The laws and their operation are so complicated in their interrelationships that serious imbalance in one part is almost certain to disrupt the entire statutory scheme. The attempt to enlarge the substantive content of these preliminary determinations threatens to make a mockery of the legislative intention that investigations be readily undertaken.

There is one additional legal argument which the Court wishes to address. The ITC argues that its position is supported by the decision of the Court of Appeals for the Federal Circuit in United States v. Roses Incorporated, 706 F.2d 1563 (1983) and asserts that the decision of the Appellate Court sanctions the weighing of conflicting evidence even at the very earliest stages of the receipt of the petition by the Department of Commerce. This argument overstates the holding of the case.

The opinion of the appellate court did not grant a broad license to the agency to weigh conflicting evidence at all preliminary stages. Properly read, the decision approves the use of indisputable matters of public record to assess the sufficiency of a petition. It does not approve the premature making of final determinations or any other distortion of the investigative proceeding.

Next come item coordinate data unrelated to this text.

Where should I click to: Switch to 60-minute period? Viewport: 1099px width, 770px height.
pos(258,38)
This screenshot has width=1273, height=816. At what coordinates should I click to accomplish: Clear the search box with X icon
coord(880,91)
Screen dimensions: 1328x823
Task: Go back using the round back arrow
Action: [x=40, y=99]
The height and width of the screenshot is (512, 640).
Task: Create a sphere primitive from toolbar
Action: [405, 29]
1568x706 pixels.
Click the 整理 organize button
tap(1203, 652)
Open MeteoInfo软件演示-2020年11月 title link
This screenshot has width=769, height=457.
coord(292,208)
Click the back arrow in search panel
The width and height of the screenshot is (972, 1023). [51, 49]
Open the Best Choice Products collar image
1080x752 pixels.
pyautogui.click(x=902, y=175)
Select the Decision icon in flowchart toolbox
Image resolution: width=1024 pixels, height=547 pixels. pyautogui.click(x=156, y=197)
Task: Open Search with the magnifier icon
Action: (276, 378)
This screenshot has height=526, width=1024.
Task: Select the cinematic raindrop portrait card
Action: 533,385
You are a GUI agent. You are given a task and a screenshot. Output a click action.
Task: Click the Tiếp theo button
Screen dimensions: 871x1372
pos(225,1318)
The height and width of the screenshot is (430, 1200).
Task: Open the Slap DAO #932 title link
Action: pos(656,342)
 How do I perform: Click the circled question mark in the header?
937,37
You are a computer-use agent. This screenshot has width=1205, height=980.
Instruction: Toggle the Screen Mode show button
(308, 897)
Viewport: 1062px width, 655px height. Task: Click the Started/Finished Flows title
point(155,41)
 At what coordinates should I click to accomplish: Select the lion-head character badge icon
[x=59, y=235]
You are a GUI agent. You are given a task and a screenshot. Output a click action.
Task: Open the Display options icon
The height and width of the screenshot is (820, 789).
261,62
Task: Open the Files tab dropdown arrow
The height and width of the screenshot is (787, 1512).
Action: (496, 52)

This Court recognized this acceptable degree of agency discretion when it said in its denial of the government's motion for rehearing in the Republic case that the ITC might properly conclude that a reasonable indication of injury was lacking if the petitioner's information was in conflict on essential points with matters of public record. But when the ITC becomes involved in the full use of its investigative expertise and begins to weigh conflicting evidence and evaluate alternative predictions it is no longer overseeing a low threshold. It is raising a drawbridge.

In light of the above, plaintiffs' motion for summary judgment is GRANTED. All cross-motions are DENIED. The ITC determinations are reversed and the matter is remanded for proceedings consistent with this opinion.